» **Listed records**:
◆ ◆ ◆

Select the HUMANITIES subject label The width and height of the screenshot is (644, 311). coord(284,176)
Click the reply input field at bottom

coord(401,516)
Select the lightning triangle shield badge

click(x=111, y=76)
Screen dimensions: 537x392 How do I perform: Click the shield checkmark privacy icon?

◆ ◆ ◆

Print the data above line for line, changing nothing.

Select the HUMANITIES subject label The width and height of the screenshot is (644, 311). coord(284,176)
Click the reply input field at bottom

coord(401,516)
Select the lightning triangle shield badge

click(x=111, y=76)
Screen dimensions: 537x392 How do I perform: Click the shield checkmark privacy icon?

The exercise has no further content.